Forum Moderators: coopster
A good practice if you are thinking your site will get a lot of traffic is to make the file that is served to the search engine static and only rewrite that file using a php script when a new article is uploaded. This can result in faster page loads, a more stable database and the ability for the site to survive being slashdotted/dugg.
A good point to note though is if you are using news articles culled from some obvious source (eg bbc news) and aren't making some sort of significant change to it or mash up with other information it may well be seen as duplicate content and penalized. Of course I could have just misunderstood what you mean by news, if so sorry!
Basically, I have an index.html (w/ .htaccess allowing PHP code in .html extensions) and my PHP script loading the top two entries from a site_news table. The rest of the site_news ntable is accessible through news-archive.html.

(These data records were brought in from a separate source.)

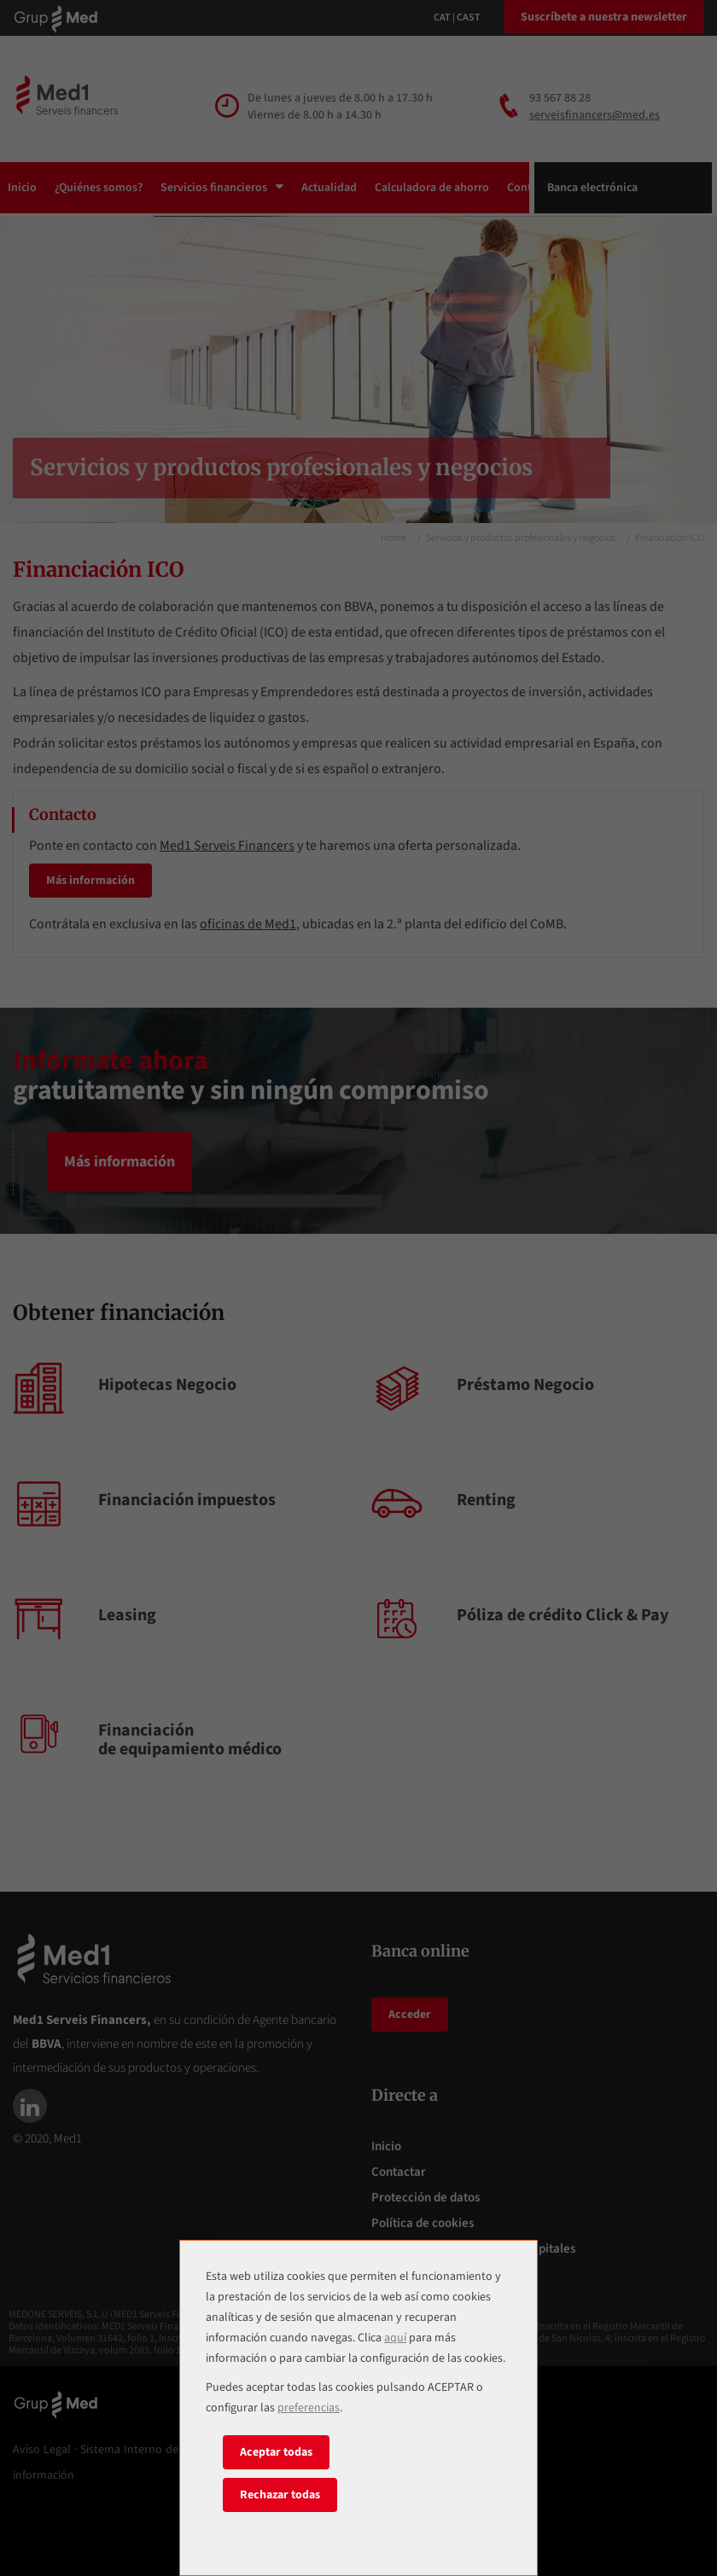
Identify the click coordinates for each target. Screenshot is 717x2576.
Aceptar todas (276, 2452)
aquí (395, 2337)
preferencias (308, 2407)
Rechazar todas (280, 2494)
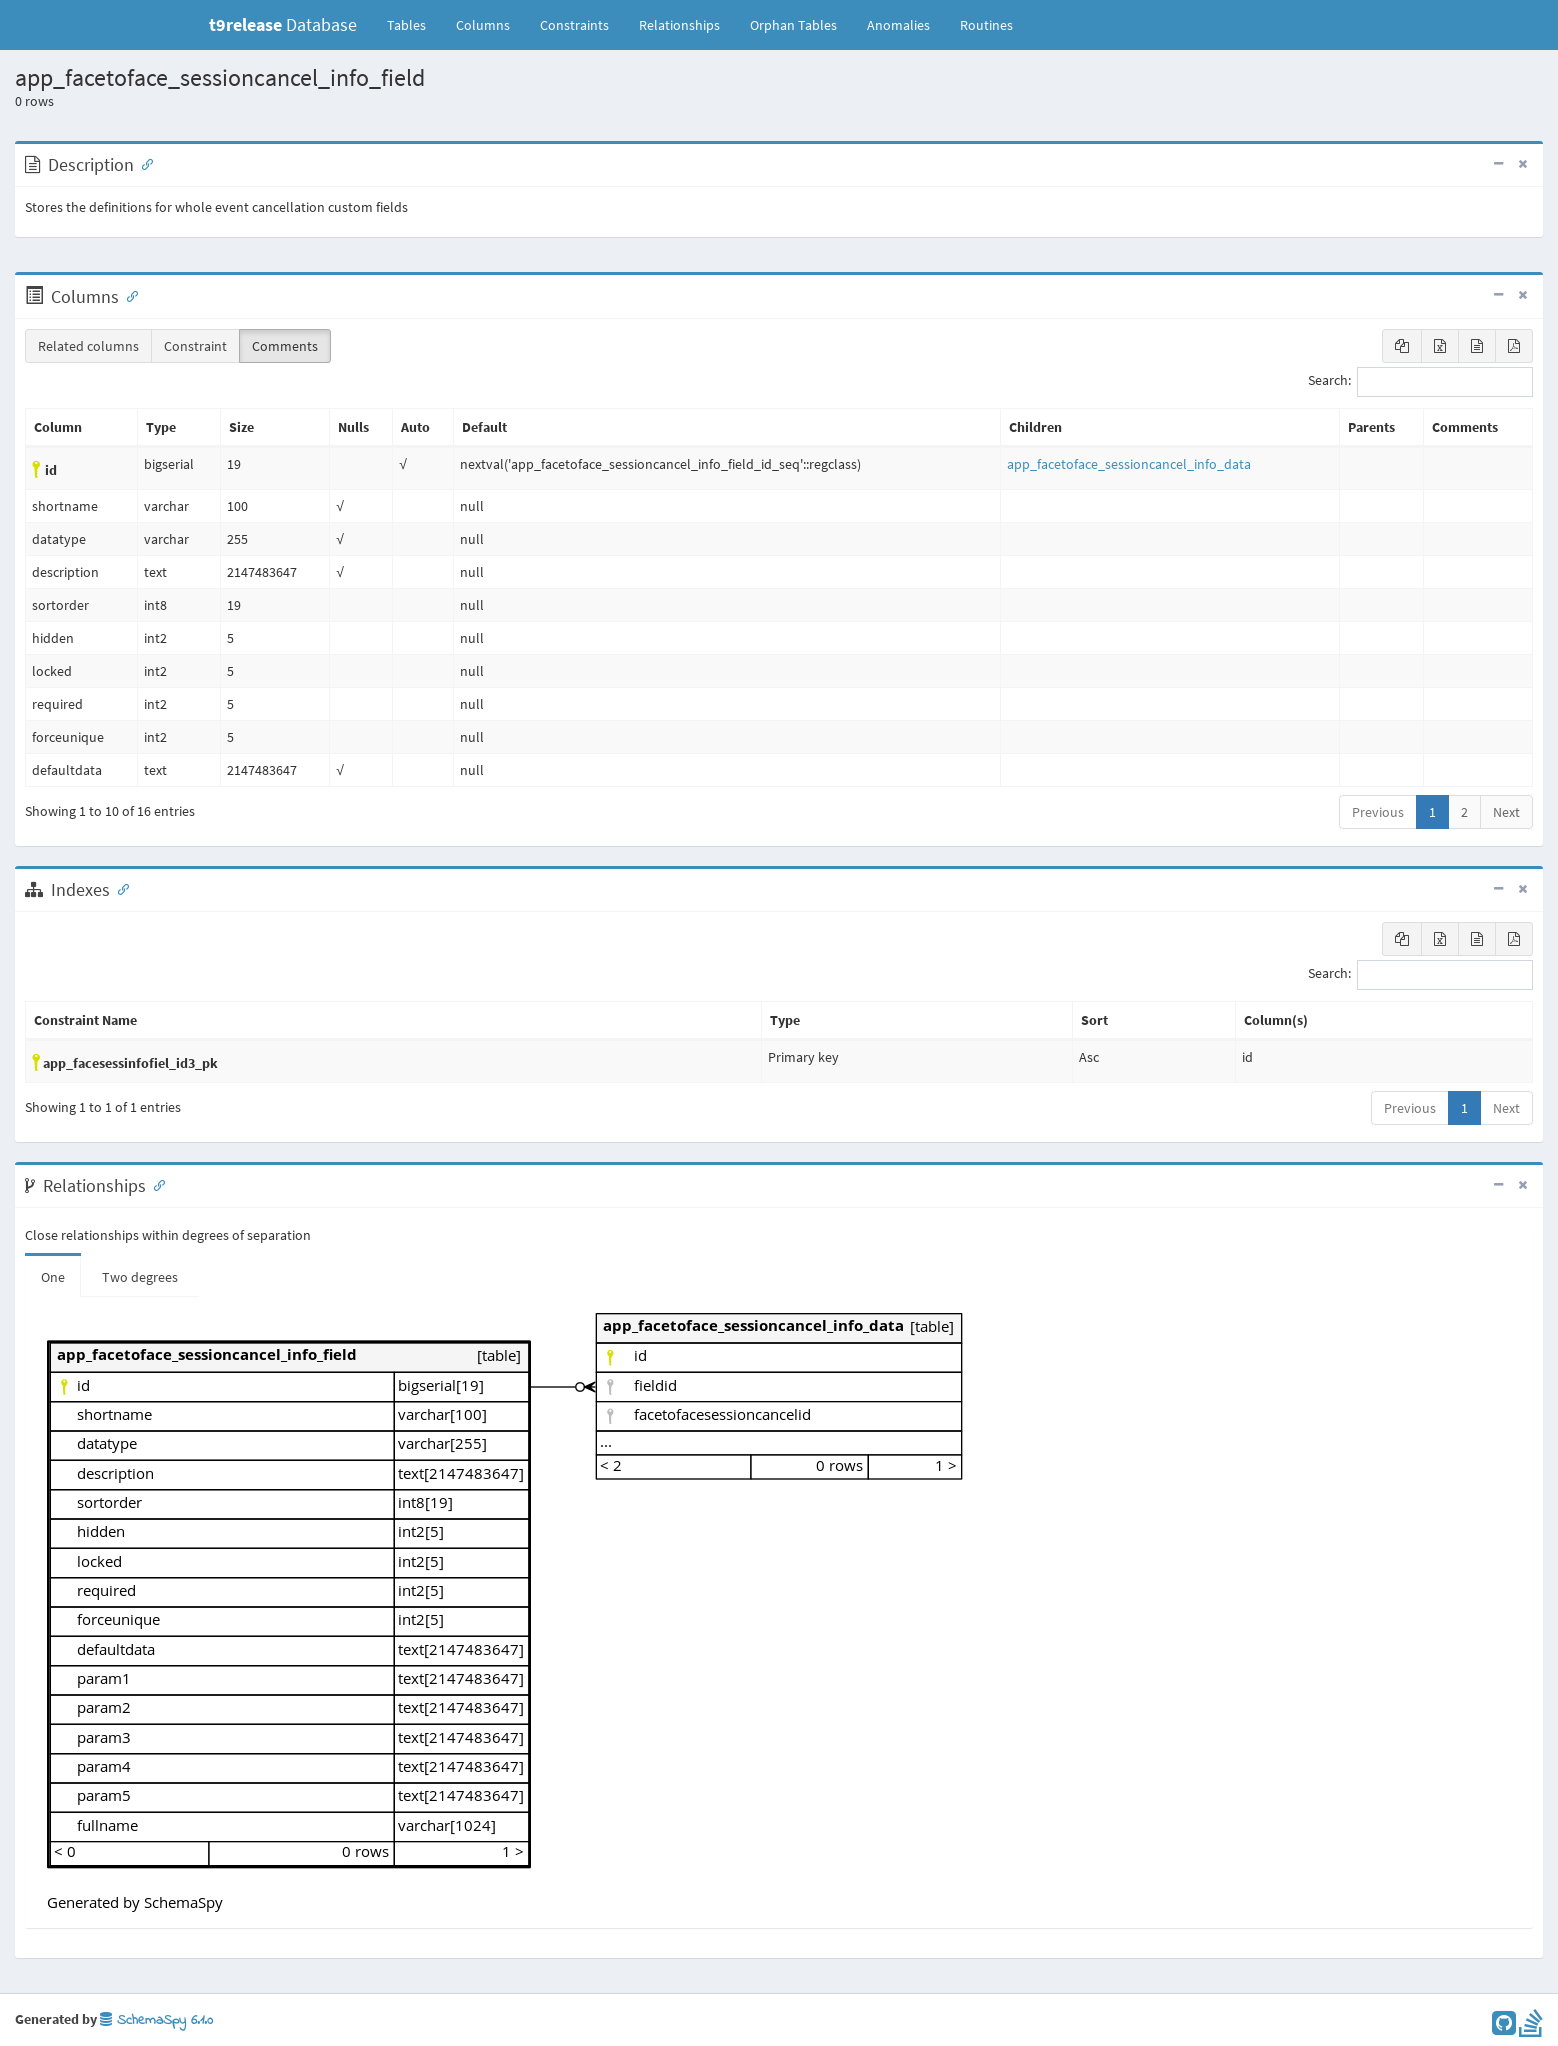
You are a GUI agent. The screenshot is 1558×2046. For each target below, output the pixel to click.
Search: (1420, 382)
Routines (986, 25)
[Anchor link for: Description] (143, 163)
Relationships (679, 25)
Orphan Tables (793, 25)
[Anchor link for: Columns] (128, 295)
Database (283, 24)
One (53, 1277)
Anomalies (898, 25)
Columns (483, 25)
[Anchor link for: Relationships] (155, 1184)
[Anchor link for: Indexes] (119, 888)
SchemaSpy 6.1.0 (156, 2020)
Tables (414, 24)
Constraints (574, 25)
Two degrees (140, 1277)
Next (1506, 812)
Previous (1378, 812)
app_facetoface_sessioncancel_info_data (1129, 464)
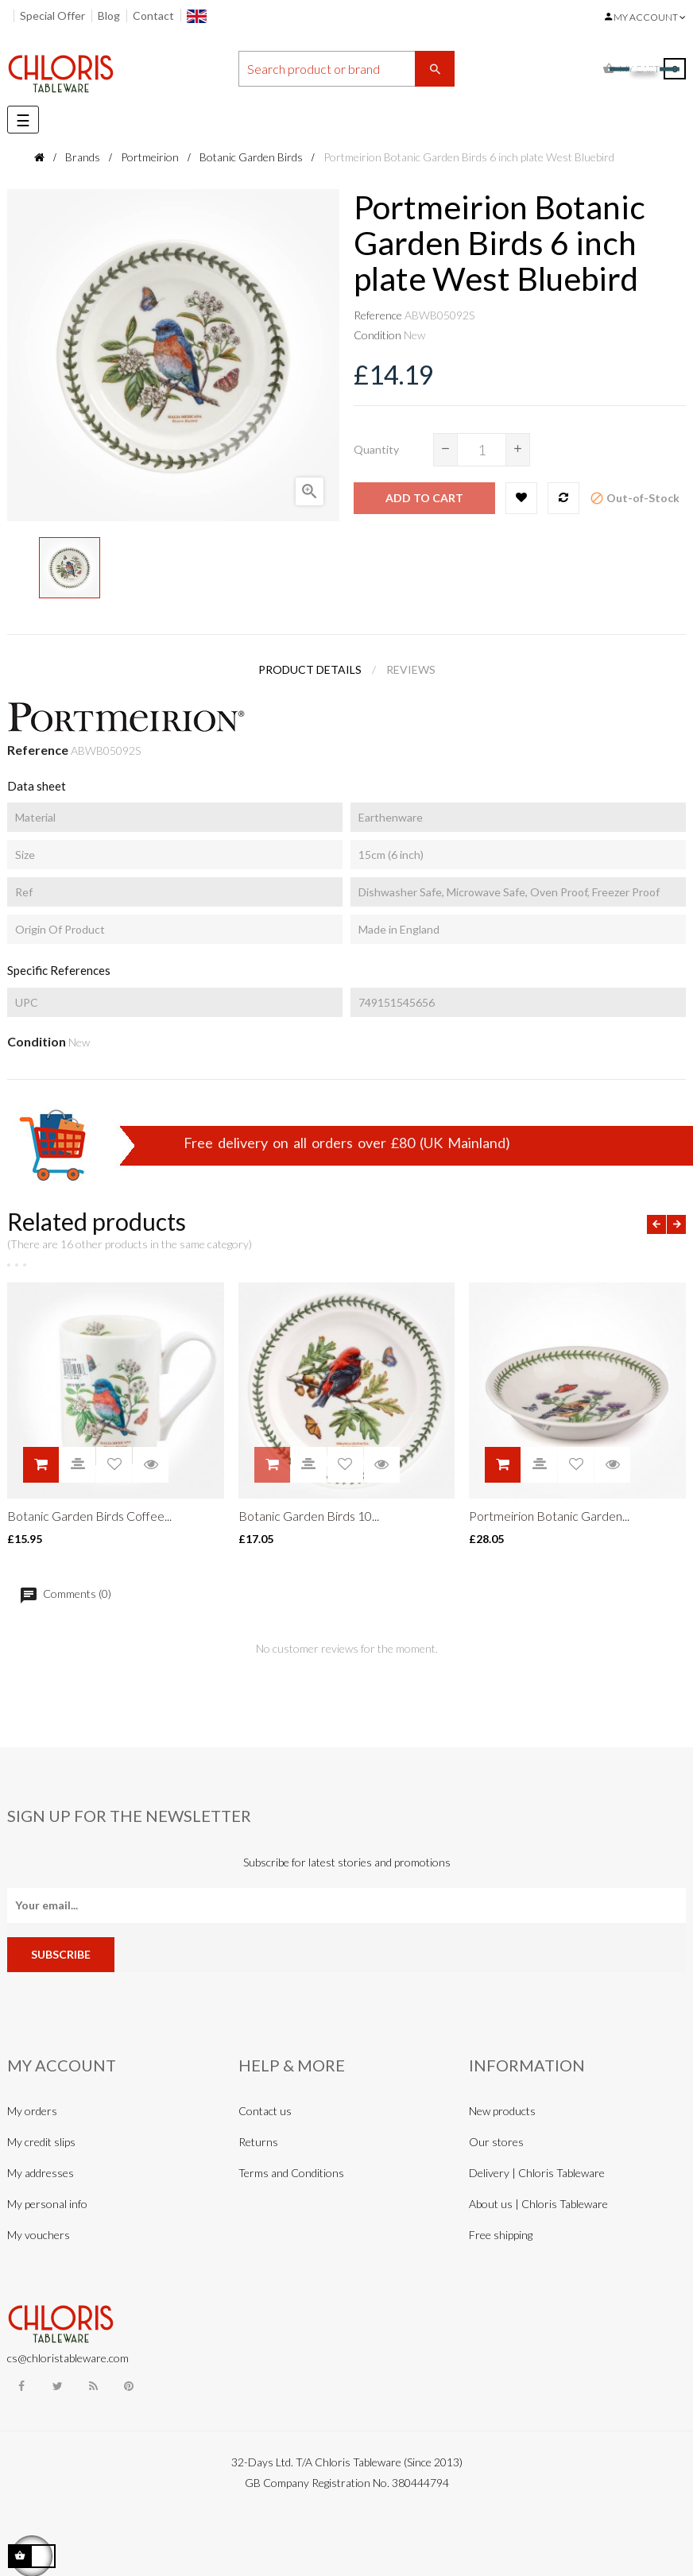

Is this what you meant by only rewriting when a news article is posted?
What is it when a site is slashdotted/dugg? What causes this?
Thanks!
Actually I was suggesting whenever you upload a new news item to that table the index.html (or .php without .htaccess :) ) page gets written statically. No need to pull the news from the table every time the page loads if you know it hasn't changed. I don't do this with all my sites but the ones where I am that get a few thousand hits an hour show significant performance increases.
Otherwise on SEO hope I answered your question the search engines shouldn't see your php.